Government spending, not so great. The public sector saw a deeper budget deficit in March.The pickup in government spending early this year is an example, as both administrative and investment expenditures gain steam in Q1. Fresh fiscal data released last Friday by the Central Bank confirm this trend.In 1Q10, the central government’s primary fiscal balance stood at BRL 8.4 billion, about BRL 1.6 billion shy of a weak surplus seen in 1Q09. Fiscal revenues climbed 11% yoy in real terms, implying that the speedy execution of budget expenditures fully explains the fiscal performance so far in 2010.
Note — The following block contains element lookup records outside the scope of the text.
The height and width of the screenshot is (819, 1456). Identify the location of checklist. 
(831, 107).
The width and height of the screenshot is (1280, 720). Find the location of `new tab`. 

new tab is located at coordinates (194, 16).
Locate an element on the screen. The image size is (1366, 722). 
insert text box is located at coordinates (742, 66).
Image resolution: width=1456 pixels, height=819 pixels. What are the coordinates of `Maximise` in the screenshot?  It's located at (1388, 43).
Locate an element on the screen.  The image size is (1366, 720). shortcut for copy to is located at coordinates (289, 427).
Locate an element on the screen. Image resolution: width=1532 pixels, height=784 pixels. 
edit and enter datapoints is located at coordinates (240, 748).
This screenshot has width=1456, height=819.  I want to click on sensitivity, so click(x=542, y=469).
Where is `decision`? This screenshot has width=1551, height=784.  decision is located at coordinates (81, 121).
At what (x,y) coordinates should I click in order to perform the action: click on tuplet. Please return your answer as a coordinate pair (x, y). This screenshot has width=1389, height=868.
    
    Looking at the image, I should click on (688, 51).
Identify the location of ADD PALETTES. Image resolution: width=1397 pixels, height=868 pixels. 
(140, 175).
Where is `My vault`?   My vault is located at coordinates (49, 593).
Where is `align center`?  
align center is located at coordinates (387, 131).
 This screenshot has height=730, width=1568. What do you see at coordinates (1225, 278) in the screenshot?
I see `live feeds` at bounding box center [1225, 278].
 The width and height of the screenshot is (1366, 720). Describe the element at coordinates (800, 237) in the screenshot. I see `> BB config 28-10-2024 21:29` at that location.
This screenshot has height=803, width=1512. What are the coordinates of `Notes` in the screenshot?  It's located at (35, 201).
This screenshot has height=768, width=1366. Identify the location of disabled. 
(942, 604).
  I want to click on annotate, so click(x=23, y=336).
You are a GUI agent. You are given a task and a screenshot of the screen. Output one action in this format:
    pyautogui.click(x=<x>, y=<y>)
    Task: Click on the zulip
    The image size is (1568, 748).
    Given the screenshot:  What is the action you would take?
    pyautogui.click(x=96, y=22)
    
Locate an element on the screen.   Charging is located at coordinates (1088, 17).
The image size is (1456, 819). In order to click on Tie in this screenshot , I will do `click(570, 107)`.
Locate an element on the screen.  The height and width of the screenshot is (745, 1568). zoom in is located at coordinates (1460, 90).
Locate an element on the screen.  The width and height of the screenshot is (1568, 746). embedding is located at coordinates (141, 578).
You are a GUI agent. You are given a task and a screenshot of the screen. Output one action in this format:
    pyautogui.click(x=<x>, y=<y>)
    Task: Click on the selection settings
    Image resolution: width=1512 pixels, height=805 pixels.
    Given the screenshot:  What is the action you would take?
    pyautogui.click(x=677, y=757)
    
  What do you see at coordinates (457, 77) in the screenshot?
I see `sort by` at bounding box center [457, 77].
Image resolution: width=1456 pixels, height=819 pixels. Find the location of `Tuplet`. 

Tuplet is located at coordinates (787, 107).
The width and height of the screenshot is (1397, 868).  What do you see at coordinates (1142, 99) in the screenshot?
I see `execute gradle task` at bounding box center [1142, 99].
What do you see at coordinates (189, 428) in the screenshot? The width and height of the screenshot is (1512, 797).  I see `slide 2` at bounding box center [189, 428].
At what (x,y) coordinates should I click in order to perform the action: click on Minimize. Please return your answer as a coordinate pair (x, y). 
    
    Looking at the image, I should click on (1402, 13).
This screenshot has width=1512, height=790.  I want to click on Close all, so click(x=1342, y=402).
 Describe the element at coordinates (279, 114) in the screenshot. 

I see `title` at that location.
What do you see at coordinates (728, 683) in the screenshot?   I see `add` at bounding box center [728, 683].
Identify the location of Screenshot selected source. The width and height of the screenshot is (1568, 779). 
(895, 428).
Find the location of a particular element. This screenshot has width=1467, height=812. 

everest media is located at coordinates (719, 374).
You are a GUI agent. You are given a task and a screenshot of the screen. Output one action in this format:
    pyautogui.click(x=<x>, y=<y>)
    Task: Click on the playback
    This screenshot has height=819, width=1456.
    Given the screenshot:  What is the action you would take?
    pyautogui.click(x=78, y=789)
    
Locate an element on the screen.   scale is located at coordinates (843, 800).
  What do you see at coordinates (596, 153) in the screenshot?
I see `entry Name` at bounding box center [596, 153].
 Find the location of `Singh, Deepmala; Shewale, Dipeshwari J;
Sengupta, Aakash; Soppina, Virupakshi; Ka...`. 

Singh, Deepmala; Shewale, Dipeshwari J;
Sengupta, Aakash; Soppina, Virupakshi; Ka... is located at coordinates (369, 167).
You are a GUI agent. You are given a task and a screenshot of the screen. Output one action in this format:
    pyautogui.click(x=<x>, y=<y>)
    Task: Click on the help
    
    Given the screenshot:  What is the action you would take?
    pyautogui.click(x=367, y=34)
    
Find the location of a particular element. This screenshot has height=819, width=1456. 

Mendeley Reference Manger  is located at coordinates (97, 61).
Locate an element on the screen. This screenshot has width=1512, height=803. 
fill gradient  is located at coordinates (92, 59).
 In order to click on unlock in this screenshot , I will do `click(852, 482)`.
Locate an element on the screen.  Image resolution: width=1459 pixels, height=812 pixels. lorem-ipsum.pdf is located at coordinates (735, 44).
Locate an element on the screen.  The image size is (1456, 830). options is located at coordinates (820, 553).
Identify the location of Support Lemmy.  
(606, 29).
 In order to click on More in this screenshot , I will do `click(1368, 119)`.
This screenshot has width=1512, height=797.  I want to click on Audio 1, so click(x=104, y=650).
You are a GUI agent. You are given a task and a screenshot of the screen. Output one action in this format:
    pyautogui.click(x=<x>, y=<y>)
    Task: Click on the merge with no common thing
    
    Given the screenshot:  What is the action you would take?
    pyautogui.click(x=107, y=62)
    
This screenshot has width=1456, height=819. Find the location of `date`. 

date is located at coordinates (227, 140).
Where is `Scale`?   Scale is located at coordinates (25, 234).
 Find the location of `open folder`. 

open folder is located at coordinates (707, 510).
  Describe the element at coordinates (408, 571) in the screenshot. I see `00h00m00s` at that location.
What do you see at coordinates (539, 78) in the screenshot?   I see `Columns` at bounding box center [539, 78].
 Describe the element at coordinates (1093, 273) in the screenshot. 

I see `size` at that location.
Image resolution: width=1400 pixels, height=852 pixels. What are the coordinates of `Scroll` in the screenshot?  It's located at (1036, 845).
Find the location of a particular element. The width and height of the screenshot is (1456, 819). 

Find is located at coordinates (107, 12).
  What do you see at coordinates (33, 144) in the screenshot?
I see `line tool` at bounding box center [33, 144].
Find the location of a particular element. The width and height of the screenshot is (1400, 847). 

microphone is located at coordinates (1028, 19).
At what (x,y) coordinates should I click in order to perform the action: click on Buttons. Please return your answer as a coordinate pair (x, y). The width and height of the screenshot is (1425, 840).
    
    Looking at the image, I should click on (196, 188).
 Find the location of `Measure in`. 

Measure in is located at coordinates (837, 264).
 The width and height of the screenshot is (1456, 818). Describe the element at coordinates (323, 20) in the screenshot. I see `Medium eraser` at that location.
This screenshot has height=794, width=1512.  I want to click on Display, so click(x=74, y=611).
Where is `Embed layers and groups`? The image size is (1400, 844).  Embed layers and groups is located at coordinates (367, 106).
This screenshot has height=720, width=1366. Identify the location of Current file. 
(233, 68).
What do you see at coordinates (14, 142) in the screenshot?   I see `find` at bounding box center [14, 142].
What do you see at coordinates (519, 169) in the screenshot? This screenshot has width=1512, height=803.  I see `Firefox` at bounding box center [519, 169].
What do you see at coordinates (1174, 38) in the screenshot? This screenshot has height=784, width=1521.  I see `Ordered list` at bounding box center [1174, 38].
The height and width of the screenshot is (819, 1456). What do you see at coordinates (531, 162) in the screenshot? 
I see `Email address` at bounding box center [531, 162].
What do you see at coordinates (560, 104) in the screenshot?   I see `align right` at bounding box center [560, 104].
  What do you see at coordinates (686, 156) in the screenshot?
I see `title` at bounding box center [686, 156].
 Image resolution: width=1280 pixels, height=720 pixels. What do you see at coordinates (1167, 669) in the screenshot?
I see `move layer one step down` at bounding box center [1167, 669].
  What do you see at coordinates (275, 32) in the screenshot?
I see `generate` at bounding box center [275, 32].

However, the lion’s share of the surge in federal spending has been going to discretionary outlays, where the government has greater room to maneuver. In 1Q10, inflation-adjusted discretionary expenditures (OCC, in Portuguese) soared by 31% yoy, accounting for almost half of the total rise in federal spending. This pace compares with a real OCC expansion of 6% yoy in 4Q09.
Public investment doubled. But what about quality? Public investment has more than doubled in the first three months of the year, comprising the majority of the OCC variation. In the last quarter of last year, capital spending was growing strongly, though at a much less intense pace (32%).
Election may be the trigger to spending. The quickening of discretionary capital spending partly reflects legal constraints in public outlays for election years, as prescribed by the Fiscal Responsibility Law (LRF). These restrictions tend to displace a major slice of those expenditures to the first half of the year.
The discretionary lines related to administrative expenses have also registered rapid real growth: 17% yoy, following a 2% yoy contraction in 4Q09. That means considerable acceleration also in federal overhead.
Fiscal Stimulus does the trick. The fiscal spending pick-up provides an additional source of stimulus for domestic demand in the early months of 2010. Even though we believe that the expenditure growth should lose momentum in the 2H10, helped by the legal strictures, the ongoing rebound in tax revenues should make room for a substantial increase in public spending in the year as a whole.
On one hand, we have a gradual removal of sector-specific tax breaks and a probable increase in this year’s primary surplus (to 2.7% of GDP, from 2.1% in 2009). On the other, we have a steep growth in public expenditures and the earmarking of BNDES corporate loans on the heels of a recent BRL 80 billion capital infusion.
On balance, it looks like fiscal policy will continue to add stimulus to consumption and investment, lending a strong hand to the expansion of demand in 2010.